Sigmaringen: Bundeswehr könnte in alte Kaserne zurückkehren
In Sigmaringen (Baden-Württemberg) gibt es Neuigkeiten zur alten Graf-Stauffenberg-Kaserne. Das Bundesministerium der Verteidigung hat mitgeteilt, dass die Stadt bei der Suche nach verfügbaren Standorten in die engere Auswahl gekommen ist. Zusammen mit dem früheren Standortübungsplatz soll die Kaserne eventuell wieder reaktiviert werden.
Damit das klappt, wurde eine Absichtserklärung unterzeichnet, ein sogenannter Letter of Intent. Bürgermeister Dr. Marcus Ehm hat diesen Schritt unterstützt, nachdem er sich in den letzten Monaten gemeinsam mit Politikern aus dem Land und dem Bund für die Rückkehr der Soldaten eingesetzt hat.

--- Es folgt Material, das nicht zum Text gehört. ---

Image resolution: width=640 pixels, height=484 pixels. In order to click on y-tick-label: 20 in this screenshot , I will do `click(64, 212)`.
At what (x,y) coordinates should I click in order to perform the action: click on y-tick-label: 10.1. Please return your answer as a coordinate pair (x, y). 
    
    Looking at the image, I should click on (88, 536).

Der Grund für die Pläne ist die aktuelle Lage in Europa und der Krieg in der Ukraine. Deutschland will die Verteidigung stärken und braucht deshalb mehr Platz für Personal und Ausbildung. Da der Bau neuer Kasernen lange dauert, schaut die Bundeswehr nun wieder auf alte Standorte, die bereits vorhanden sind.

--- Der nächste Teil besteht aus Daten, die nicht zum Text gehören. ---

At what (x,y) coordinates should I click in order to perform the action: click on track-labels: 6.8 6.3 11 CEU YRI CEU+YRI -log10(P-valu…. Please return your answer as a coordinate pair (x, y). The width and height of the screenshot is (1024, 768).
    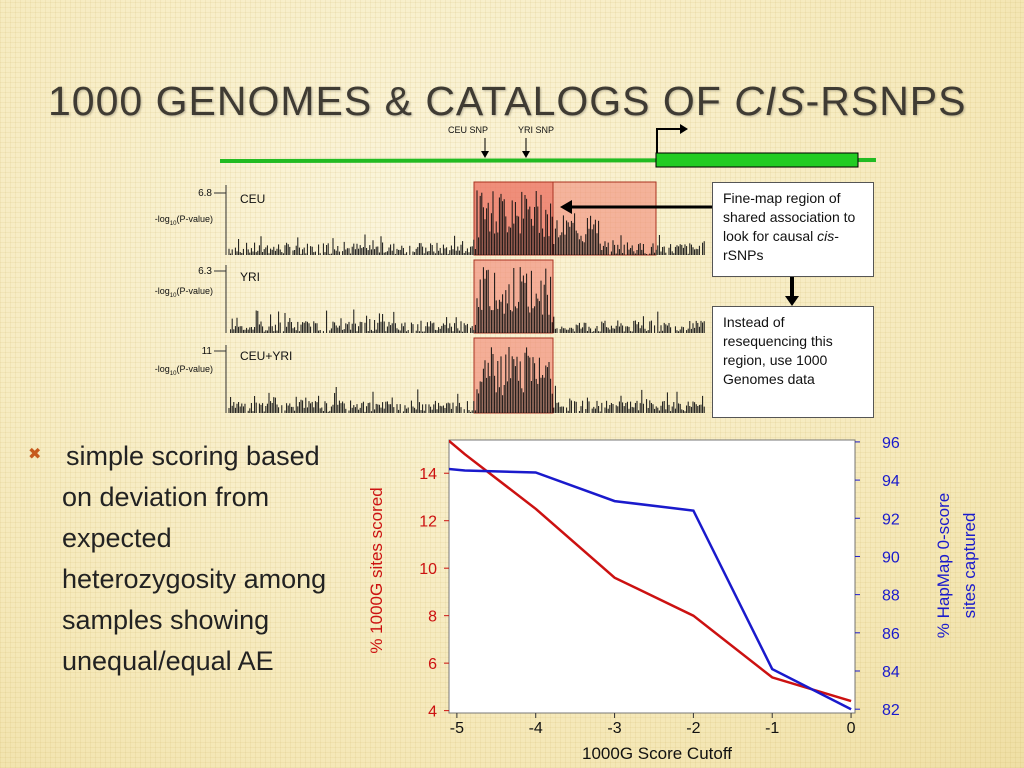
    Looking at the image, I should click on (224, 299).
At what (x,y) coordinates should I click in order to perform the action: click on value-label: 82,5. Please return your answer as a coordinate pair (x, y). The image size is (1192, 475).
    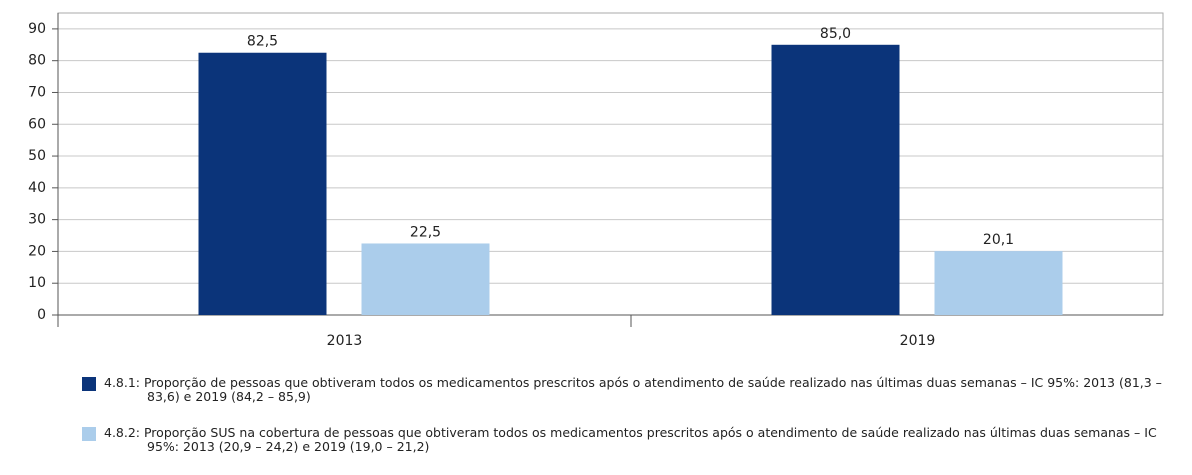
    Looking at the image, I should click on (262, 42).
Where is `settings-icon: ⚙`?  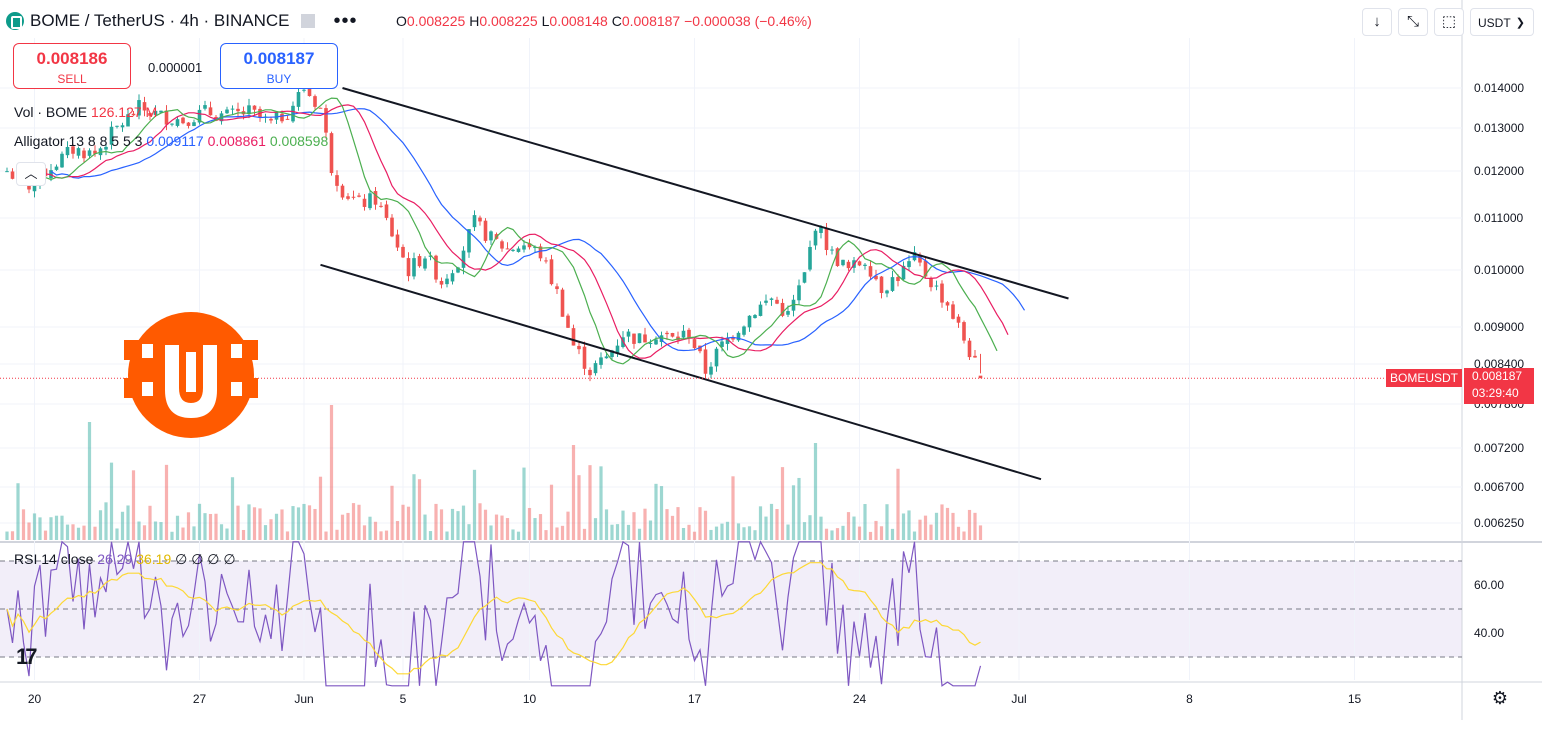
settings-icon: ⚙ is located at coordinates (1500, 698).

Besonders für den neuen Wehrdienst wird der Platz in Sigmaringen als sehr geeignet angesehen. Die Landtagsabgeordnete Ilona Boos und der Politiker Volker Mayer-Lay sehen darin ein starkes Signal für die Region.

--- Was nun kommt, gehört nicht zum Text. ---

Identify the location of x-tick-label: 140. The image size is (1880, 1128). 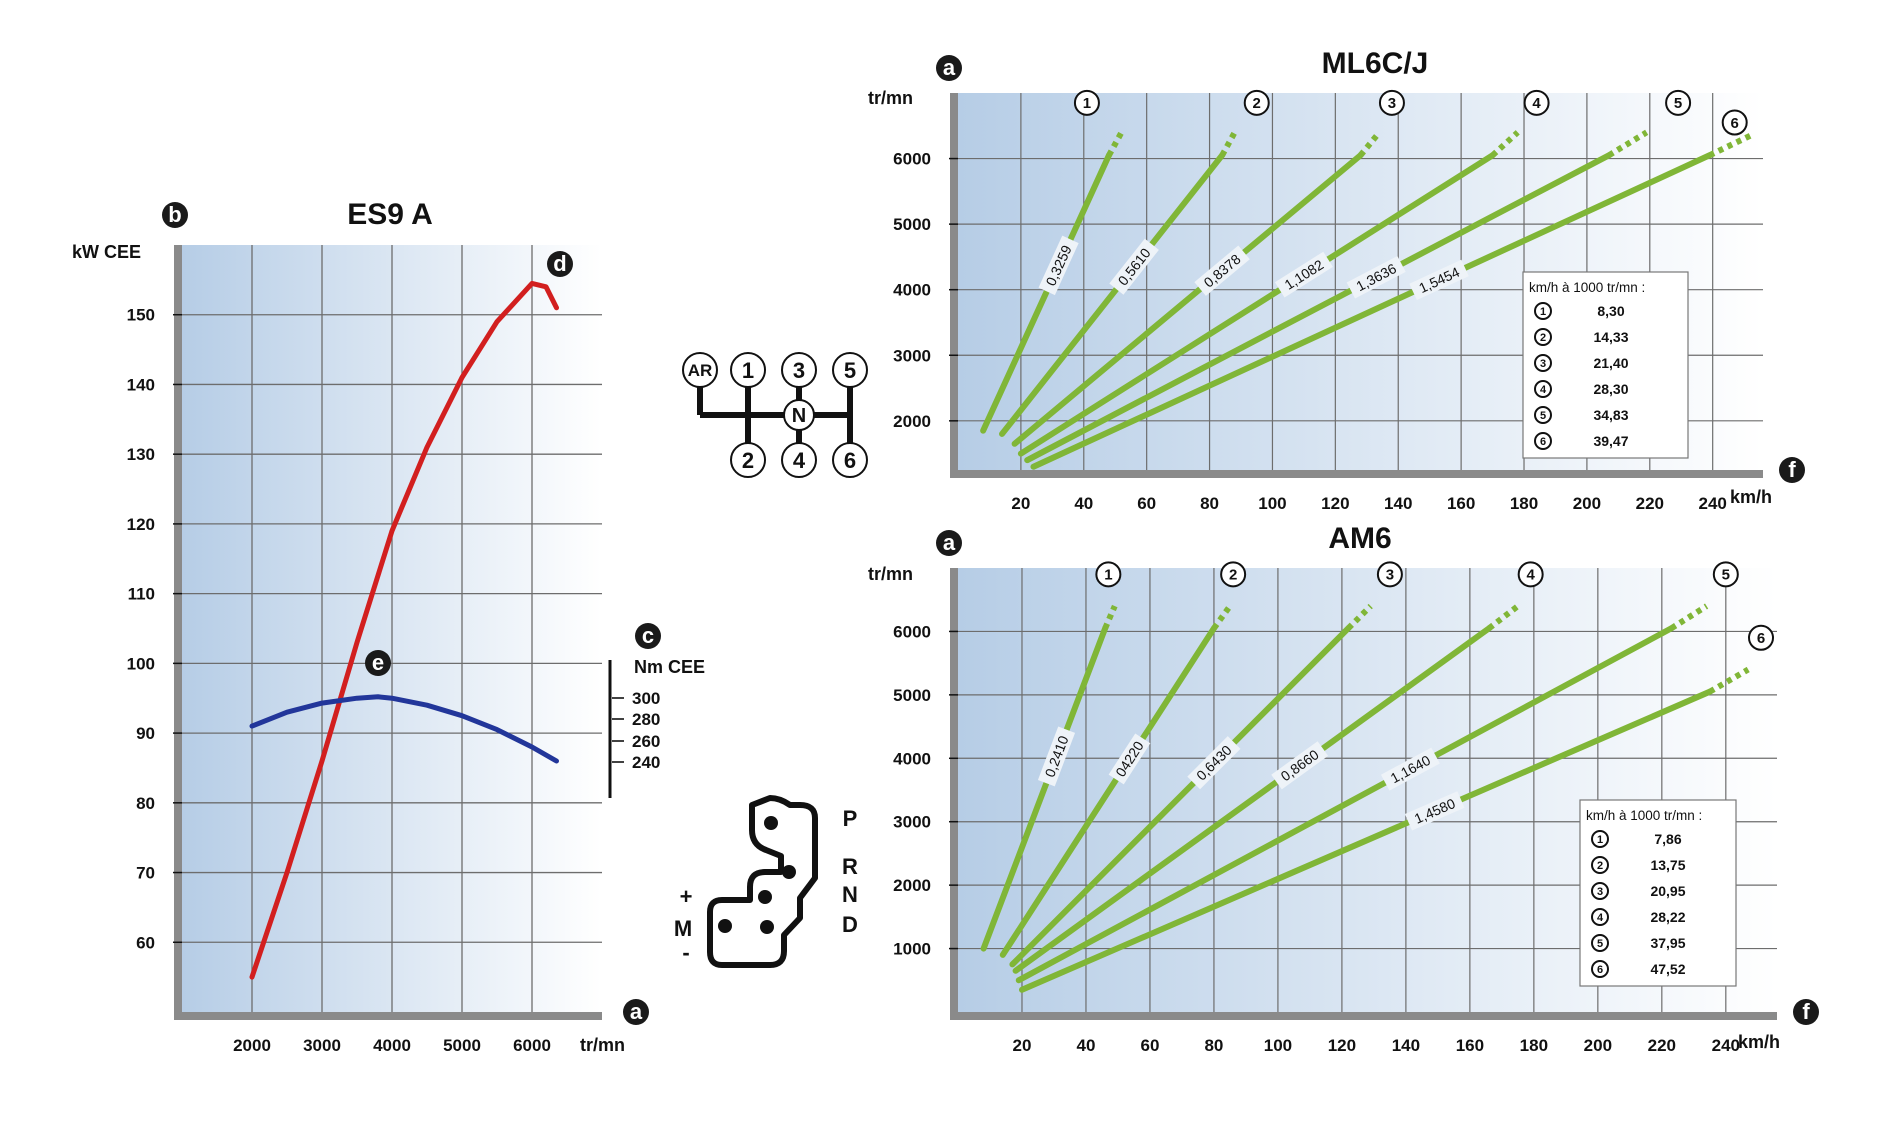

Wichtig ist jedoch: Es gibt noch keine endgültige Entscheidung, ob die Bundeswehr wirklich zurückkehrt. Die jetzigen Schritte dienen erst einmal dazu, die Voraussetzungen zu schaffen. Ob und wann eine Stationierung tatsächlich beschlossen wird, muss die Zeit zeigen. Die Ermittlungen und Prüfungen des Ministeriums dauern an.